Stability analysis on the non-spatial model proves the existence of stationary states. These states imply stable or unstable establishment of vegetation covers in depositional areas. Moreover, the stability of stationary states varies with parameter changes. Fig. 1 shows six possible cases of stationary states with different groups of parameters in phase diagrams. The stationary state E1 can either be attracting (the stable node in Fig. 1a and the stable focus in Fig. 1b) or repelling (weakly repelling equilibrium in Fig. 1c, unstable focus in Fig. 1d, and the unstable node in Fig. 1e). Simultaneously, stationary state E2 is always a saddle in the five cases represented by Fig. 1a–e. For Fig. 1f, E1 and E2 merge together into the saddle-node Ec.

Fig. 1

Various cases of stationary states in the SV space. E1 is a (a) stable node, (b) stable focus, (c) weakly repelling equilibrium, (d) unstable focus, and (e) unstable node, whereas E2 is always a saddle in these five graphs. In (f), the two stationary states merge into a saddle-node Ec. a: b = 0.005; b: b = 0.0157; c: b = 0.0571, h = 0.013; d: b = 0.0165; e: b = 0.0182; f: b = 0.018377. Other parameter values are listed in Table 1.

The dynamic behavior of stationary state E1 presents gradual changes among the six cases, as the value of any one parameter continuously varies. Changes suggest two types of bifurcations that appear in the interactions between sediment deposition and vegetation growth described in Eq. (1).
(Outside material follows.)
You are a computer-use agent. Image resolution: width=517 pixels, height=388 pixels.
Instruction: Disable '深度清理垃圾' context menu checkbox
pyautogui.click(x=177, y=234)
The saddle-node bifurcation occurs at the transformation between Ec and E1,2. When the stationary state E1 transforms from stable focus into unstable focus, the Hopf bifurcation generates a weakly repelling equilibrium. The Hopf bifurcation indicates a sudden shift between two different dynamic outcomes, namely, that vegetation will either stably exist or die in depositional environments.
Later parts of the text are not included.